`._(89)Ac^(231)` after emission of some `alpha and beta` particles gives `._(82) Pb^(207)` . The number of such `alpha and beta` - particles are respectively

To solve the problem, we need to determine how many alpha (α) and beta (β) particles are emitted when the element with atomic number 89 and mass number 231 (Actinium, Ac) transforms into the element with atomic number 82 and mass number 207 (Lead, Pb). ### Step-by-Step Solution: 1. **Identify the Initial and Final States:** - Initial: Ac (Atomic number = 89, Mass number = 231) - Final: Pb (Atomic number = 82, Mass number = 207) 2. **Calculate the Change in Mass Number:** - Initial mass number = 231 - Final mass number = 207 - Change in mass number = 231 - 207 = 24 3. **Determine the Contribution of Alpha Particles:** - Each alpha particle (α) emitted reduces the mass number by 4. - Let \( x \) be the number of alpha particles emitted.
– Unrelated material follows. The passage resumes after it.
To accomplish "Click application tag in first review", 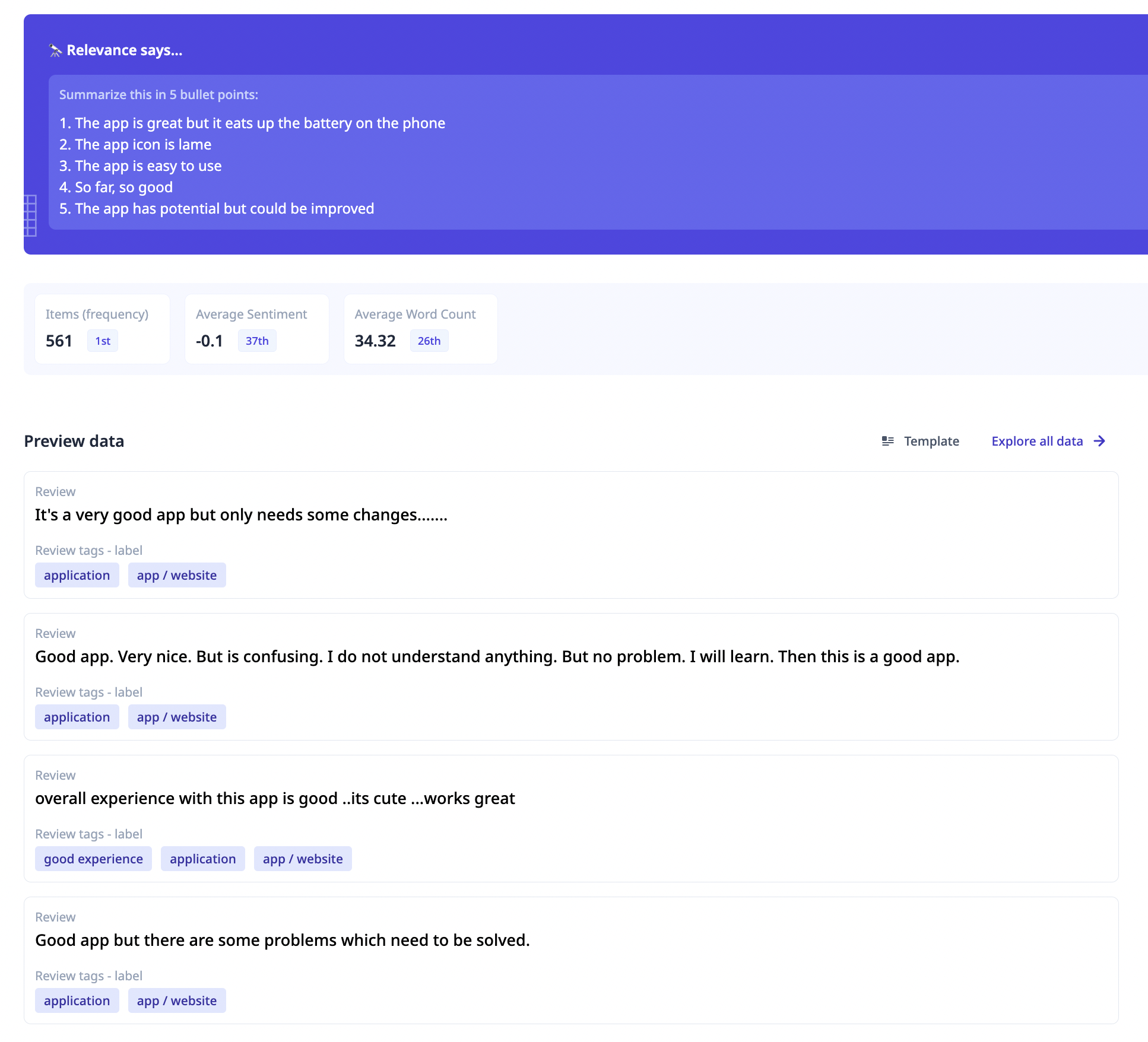I will tap(77, 575).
The equation for mass number becomes: \[ 231 - 4x = 207 \] - Rearranging gives: \[ 4x = 231 - 207 = 24 \] - Solving for \( x \): \[ x = \frac{24}{4} = 6 \] - Thus, 6 alpha particles are emitted. 4. **Calculate the Change in Atomic Number:** - Initial atomic number = 89 - Final atomic number = 82 - Change in atomic number = 89 - 82 = 7 5. **Determine the Contribution of Beta Particles:** - Each alpha particle reduces the atomic number by 2, and each beta particle (β) increases the atomic number by 1. - Let \( y \) be the number of beta particles emitted. The equation for atomic number becomes: \[ 89 - 2x + y = 82 \] - Substituting \( x = 6 \): \[ 89 - 2(6) + y = 82 \] \[ 89 - 12 + y = 82 \] \[ y = 82 - 77 = 5 \] - Thus, 5 beta particles are emitted. 6. **Final Result:** - The number of alpha particles emitted is 6. - The number of beta particles emitted is 5. ### Conclusion: The number of alpha and beta particles emitted are respectively 6 and 5.